The debate over expanding grants, whether to introduce a basic income grant or increase the social relief of distress grants beyond inflation boils down to one question: can SA afford it? (“Universal basic income the answer to SA’s economic woes”, December 3).
Social protection spending already consumes 16.6% of total government expenditure, up from 9.3% in 1994/95. This increase coincided with a worsening of the dependency ratio from 313 people having a job for every 100 social grants in 2001, to just 62 in 2023.
That describes a trend of increases in the size of the population that is dependent on grants without corresponding increases in the productive population, and implies a growing burden on those who fund the system.
Funding an expanding grants system would require more money. This can mean two things: higher taxes or more borrowing. Both options are unsustainable. SA is already beyond the tipping point of the Laffer curve, where higher tax rates bring diminishing returns. That was evidenced when the 2017 increase in personal income tax rates led to lower overall tax revenue.

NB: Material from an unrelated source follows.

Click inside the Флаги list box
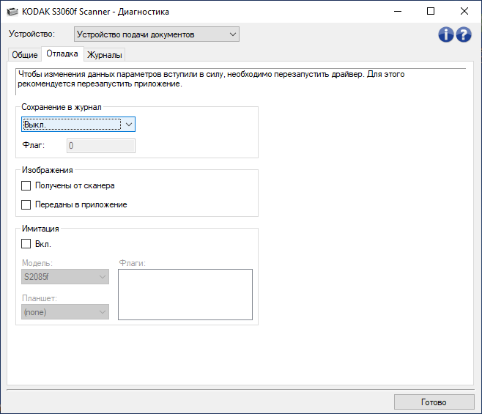 click(x=185, y=295)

Higher taxes would discourage economic activity and probably shrink the tax base as taxpayers attempt to minimise their exposure, possibly through emigration. Borrowing is also unfeasible with debt nearing 76% of GDP and economic growth hovering at just over 1%. Both options risk pushing SA into a cycle where more people depend on grants while the ability to fund them declines.
As unpalatable as it may be in some quarters, fiscal limits matter, and SA has reached them. Any expansion of the social protection net now depends squarely on increasing SA’s growth rate and generating the wealth that will make such increases possible.